Jak podała rodzina, organizm muzyka, mimo największych wysiłków lekarzy, nie wytrzymał niedawnej operacji. "Jest to dla nas smutny czas, ale także czas na podziękowania i wdzięczność za to, że mógł być z nami i stanowić część naszego życia. Będzie żył zawsze w naszych sercach i w swojej muzyce" - napisała w komunikacie rodzina Shankara.
"Skończyła się pewna epoka"
Artysta, za życia obwołany "Mozartem sitara", uważany za najsłynniejszego muzyka indyjskiego na świecie, a przez eks-beatlesa George'a Harrisona nazwany "ojcem chrzestnym world music", zmarł we wtorek w San Diego w USA. Od kilku lat nie cieszył się dobrym zdrowiem.
Kancelaria premiera Indii Manmohana Singha napisała na Twitterze, że wraz z Ravim Shankarem, "narodowym skarbem i ambasadorem kulturowego dziedzictwa Indii na świecie, skończyła się pewna epoka".
Trzykrotny zdobywca prestiżowej amerykańskiej nagrody muzycznej Grammy dzielił życie między Indie i Stany Zjednoczone. Dzień przed operacją został nominowany do Grammy za swój ostatni album "The Living Room Sessions, Part 1".
Zostawił dwie znane córki, które odziedziczyły po nim talent muzyczny: Norah Jones, również zdobywczynię Grammy, i Anoushkę Shankar, także grającą na sitarze, a ponadto troje wnucząt i czworo prawnucząt.
Shankar popularyzował muzykę hinduską, współpracując ze światowej sławy skrzypkiem Yehudim Menuhinem oraz legendarną grupą The Beatles pod koniec lat 60. Zainspirował George'a Harrisona do gry na sitarze, wykorzystanym w takich utworach jak "Norwegian Wood" (1965) i "Within You, Without You" (1967). Gitarzysta Rolling Stonesów Brian Jones zagrał na sitarze w słynnym utworze "Paint It Black".
Pandit Ravi Shankar urodził się 7 kwietnia 1920 roku w świętym mieście hinduizmu Waranasi (Benares) w rodzinie braminów, należących na najwyższego stanu w indyjskim systemie kastowym. Już we wczesnej młodości rozpoczął karierę artystyczną, dołączając do grupy tanecznej swego starszego brata podróżującej z występami po Europie. Jednak w wieku 18 lat poświęcił się grze na sitarze, perskim instrumencie szarpanym o długim gryfie.

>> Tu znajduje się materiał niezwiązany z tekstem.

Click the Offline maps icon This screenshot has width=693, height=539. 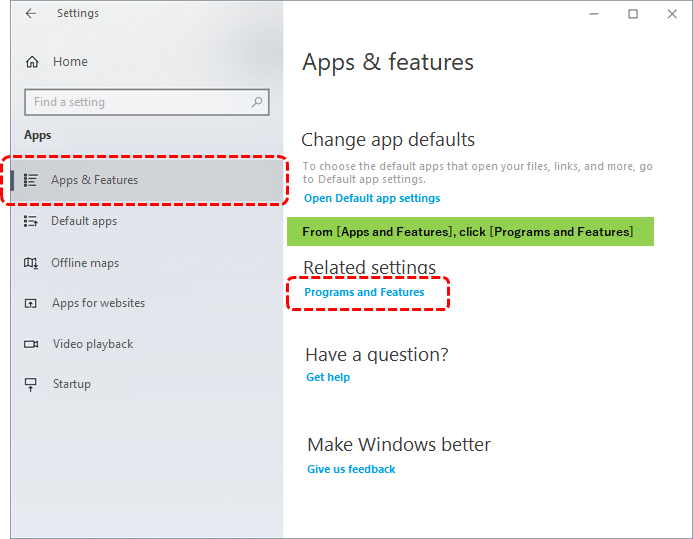tap(31, 263)
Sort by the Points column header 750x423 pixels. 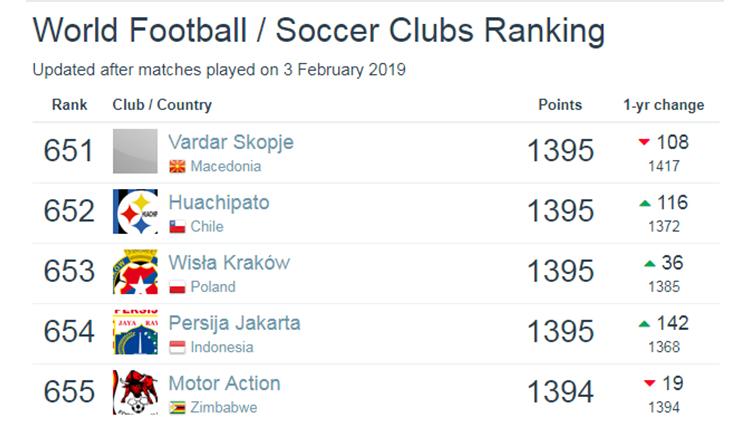(559, 105)
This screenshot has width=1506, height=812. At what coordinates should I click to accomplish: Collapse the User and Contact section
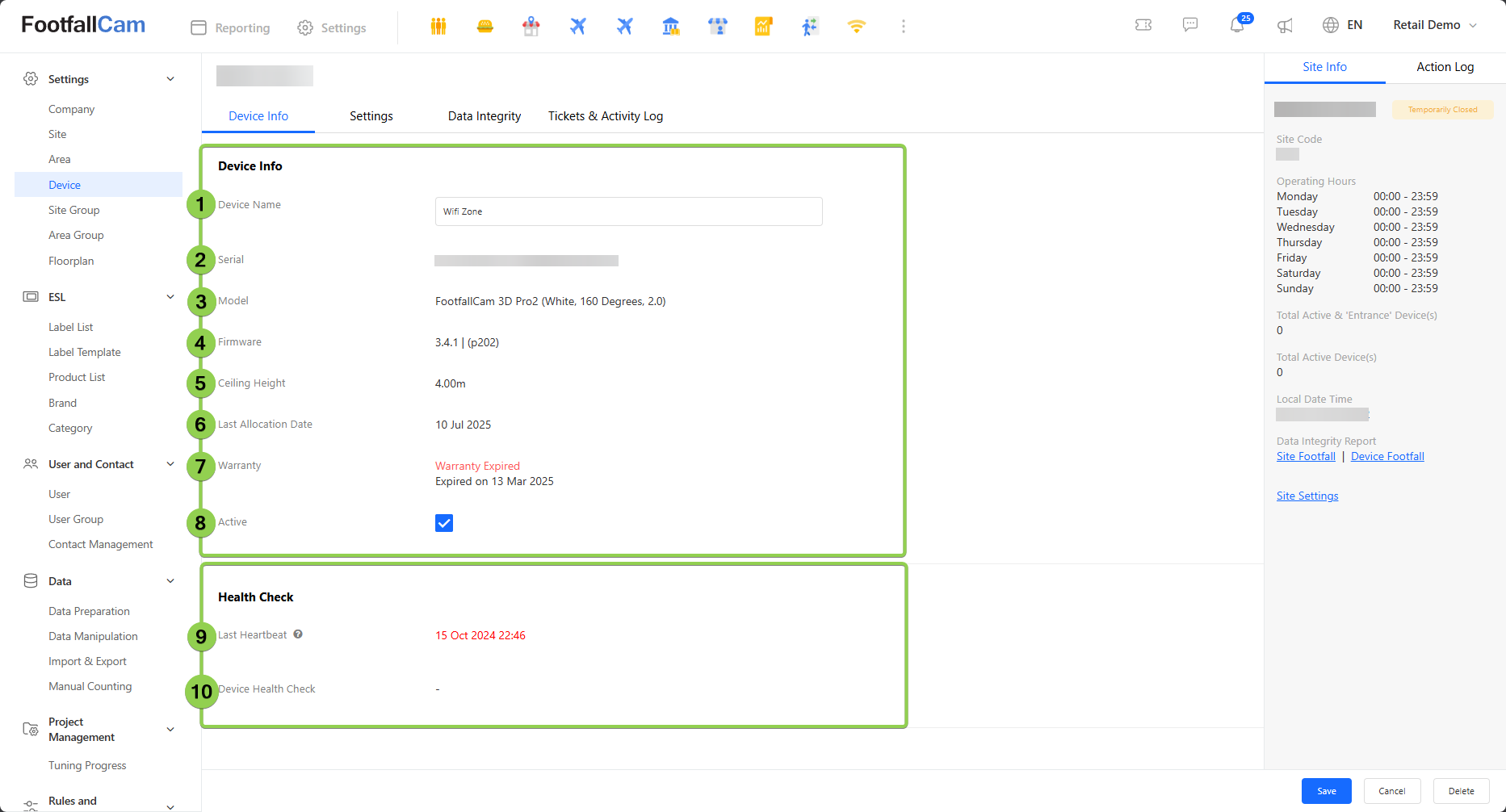coord(170,464)
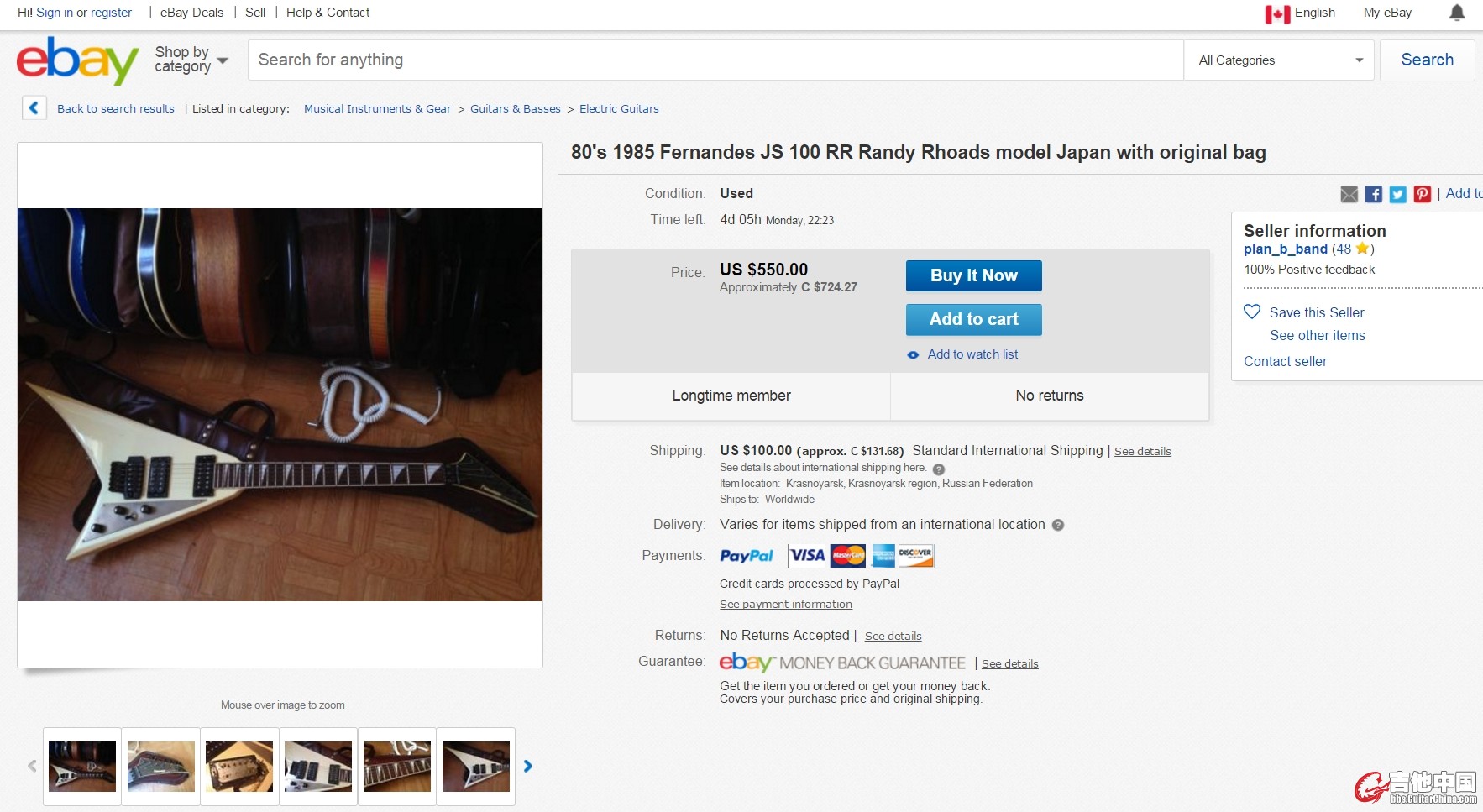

Zwrócił na siebie uwagę muzyków zachodnich, gdy na początku lat 50. wystąpił u boku Menuhina. Przyjaźń z Harrisonem sprawiła, że artysta z Indii pojawił się pod koniec lat 60. na festiwalach Monterey i Woodstock oraz w 1972 r. na Koncercie dla Bangladeszu, stając się jednym z pierwszych indyjskich muzyków, który zdobył popularność na świecie. Obaj zostali uhonorowani przez UNICEF nagrodą w podziękowaniu za ich wkład w pomoc dotkniętemu głodem Bangladeszowi.
Legenda
Współpraca Shankara z Menuhinem nad płytami "West Meets East" z 1967 r. i 1976 r. zakończyła się zdobyciem nagród Grammy. Shankar skomponował koncerty na sitar i orkiestrę dla Londyńskiej Orkiestry Symfonicznej oraz Filharmonii Nowojorskiej. Był autorem muzyki do kilku filmów, m.in. "Gandhiego" w reżyserii Richarda Attenborougha.
Ravi Shankar miał liczne talenty. Napisał kilka książek i wyreżyserował wiele sztuk teatralnych. W latach 1986-92 zasiadał w izbie wyższej indyjskiego parlamentu, Izbie Stanów.
Był również twórcą domu-pustelni (aśram) i centrum muzyki, gdzie mogą mieszkać i uczyć się studenci, a ostatnio, w 2001 r., Centrum im. Raviego Shankara w Delhi, gdzie odbywają się doroczne festiwale.
W 1999 roku został uhonorowany najwyższym odznaczeniem cywilnym Indii - orderem Bharat Ratna, czyli Klejnotem Indii.